Royal Mail seems a bit steep to me. RM Special Delivery is insured up to £500 and works out about £11 up top 2kg

https://parcel.royalmail.com/orders/quick-delivery/

As long as the battery is in the laptop it is ok as long as you put a label on it.


----------



## GMJ (Jun 24, 2014)

Ask your wholesaler who they use?

Graham :smile2:


----------



## barryd (May 9, 2008)

GMJ said:


> Ask your wholesaler who they use?
> 
> Graham :smile2:


Yes I Did that. UK Mail and it was actually £6 to me I think. They dont deal direct with the public though. That wholesaler shifts thousands of parcels through them. That link above worked out at £26. The laptop is 2.2kg so I assumed 3-4 with the box and power supply etc. Ill just drop it in at the post office tomorrow and see what they say. My own fault. I should have checked. Ive never paid more than a tenner for sending anything but as soon as you start adding insurance it rockets. Doesnt inspire confidence though huh?


----------



## Revise (May 13, 2012)

Do you know anybody with a contract with a parcel company, I have a contract with DPD and get next day deliveries to most of UK for £5.74. Alternatively, I can arrange a collection from a customers house to be delivered to me for about £8. Does the client you have fixed the laptop for use a courier company and they might be able to collect it from you.


----------



## barryd (May 9, 2008)

Thanks again. No, not really. I have to ship it tomorrow anyway. The confusion with the various couriers is some wont take laptops, some of their insurances if you read the small print dont cover them and those that do its questionable anyway as its probably classed as something thats easily breakable. Ill just see what the post office says and bite the bullet. It might be something I do more of in the future though so it would be good to sort something out. Ill see if I can set up an account with UK Mail. Its a brand new machine and I had it shipped here to do the work on it before shipping it out to the client.


----------



## listerdiesel (Aug 3, 2012)

RM Special Delivery every time.

Peter


----------



## GMJ (Jun 24, 2014)

barryd said:


> Yes I Did that. UK Mail and it was actually £6 to me I think. They dont deal direct with the public though. That wholesaler shifts thousands of parcels through them. That link above worked out at £26. The laptop is 2.2kg so I assumed 3-4 with the box and power supply etc. Ill just drop it in at the post office tomorrow and see what they say. My own fault. I should have checked. Ive never paid more than a tenner for sending anything but as soon as you start adding insurance it rockets. Doesnt inspire confidence though huh?

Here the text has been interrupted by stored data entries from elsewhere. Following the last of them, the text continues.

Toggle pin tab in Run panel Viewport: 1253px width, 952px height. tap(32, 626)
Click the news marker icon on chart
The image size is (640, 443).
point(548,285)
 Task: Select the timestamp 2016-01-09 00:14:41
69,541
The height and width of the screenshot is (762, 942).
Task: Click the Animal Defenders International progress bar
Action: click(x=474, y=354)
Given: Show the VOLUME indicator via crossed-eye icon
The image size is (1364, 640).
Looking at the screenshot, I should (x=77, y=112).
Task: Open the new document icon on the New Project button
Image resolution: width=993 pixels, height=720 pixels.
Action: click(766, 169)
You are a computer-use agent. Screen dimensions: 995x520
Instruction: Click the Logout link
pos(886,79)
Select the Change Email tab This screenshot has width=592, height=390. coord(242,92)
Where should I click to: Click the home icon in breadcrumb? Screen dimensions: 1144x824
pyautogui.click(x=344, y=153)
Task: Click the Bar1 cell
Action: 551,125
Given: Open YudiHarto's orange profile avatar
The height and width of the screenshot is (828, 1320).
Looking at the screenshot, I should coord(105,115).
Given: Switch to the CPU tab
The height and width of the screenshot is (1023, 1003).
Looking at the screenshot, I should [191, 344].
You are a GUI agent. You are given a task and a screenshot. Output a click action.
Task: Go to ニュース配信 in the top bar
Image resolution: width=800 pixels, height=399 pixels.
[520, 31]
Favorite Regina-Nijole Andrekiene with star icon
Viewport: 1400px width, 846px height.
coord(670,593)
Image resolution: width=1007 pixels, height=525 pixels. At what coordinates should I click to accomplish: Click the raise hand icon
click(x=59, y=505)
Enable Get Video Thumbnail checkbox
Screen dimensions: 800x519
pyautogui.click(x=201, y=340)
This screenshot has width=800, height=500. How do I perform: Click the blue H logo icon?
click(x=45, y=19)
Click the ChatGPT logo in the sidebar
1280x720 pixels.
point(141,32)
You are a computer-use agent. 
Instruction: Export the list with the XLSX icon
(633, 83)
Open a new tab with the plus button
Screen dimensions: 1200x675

Would your wholesaler arrange for their courier to pick it up from you and deliver it to your customer and then charge you for the service?

Graham :smile2:


----------



## raynipper (Aug 4, 2008)

I'm just waiting for my new PC Tower to arrive. It's being sent by 'Despatch Bay' https://despatchbay.com/

I guess as they send out many PCs to Europe, they must be OK.

Ray.


----------



## barryd (May 9, 2008)

GMJ said:


> Would your wholesaler arrange for their courier to pick it up from you and deliver it to your customer and then charge you for the service?
> 
> Graham :smile2:


I wondered about that but thought it was opening a bit of a can of worms, too many people involved, liability etc.


----------



## cabby (May 14, 2005)

RM Special delivery, I always use them. just price accordingly. You really will get a rep for being a tightwad.> sorry forgot you are in Yorkshire.:grin2::grin2:


----------



## Spacerunner (Mar 18, 2006)

It's a computer! Send it by email!


----------



## Pudsey_Bear (Sep 25, 2008)

I sold that Lenovo on Ebay, I put it into it's original box, and then into a far bigger box with a lot of bubble wrap as having worked for RM, I KNOW they throw boxes along the length of 40 foot trailers, I took the view that they would have to run over it to damage it, so I just sent it signed for, and asked the buyer to take pictures before opening it so I could see if the box was damaged.


----------



## barryd (May 9, 2008)

£17.33 with £300 insurance, Parcel force 48 at the post office with a discount. I didnt pay much more than that wholesale but it leaps up if you go up to £500. Its not something i do often and I think I just quoted a tenner for delivery but got a bit of shock when I saw £40+ being quoted and assumed you guys would know of a cheap alternative. If it happens again ill just factor it into the price. I nearly always get laptops delivered here first now as they take so flaming long to update and be usable now but then I hand them over and finish the install onsite as they are always local, this one however had to go to Oxford. 

Thank for all the advice.


----------



## cabby (May 14, 2005)

Pity you could not take it and have a weekend down there, lovely City.


----------



## barryd (May 9, 2008)

cabby said:


> Pity you could not take it and have a weekend down there, lovely City.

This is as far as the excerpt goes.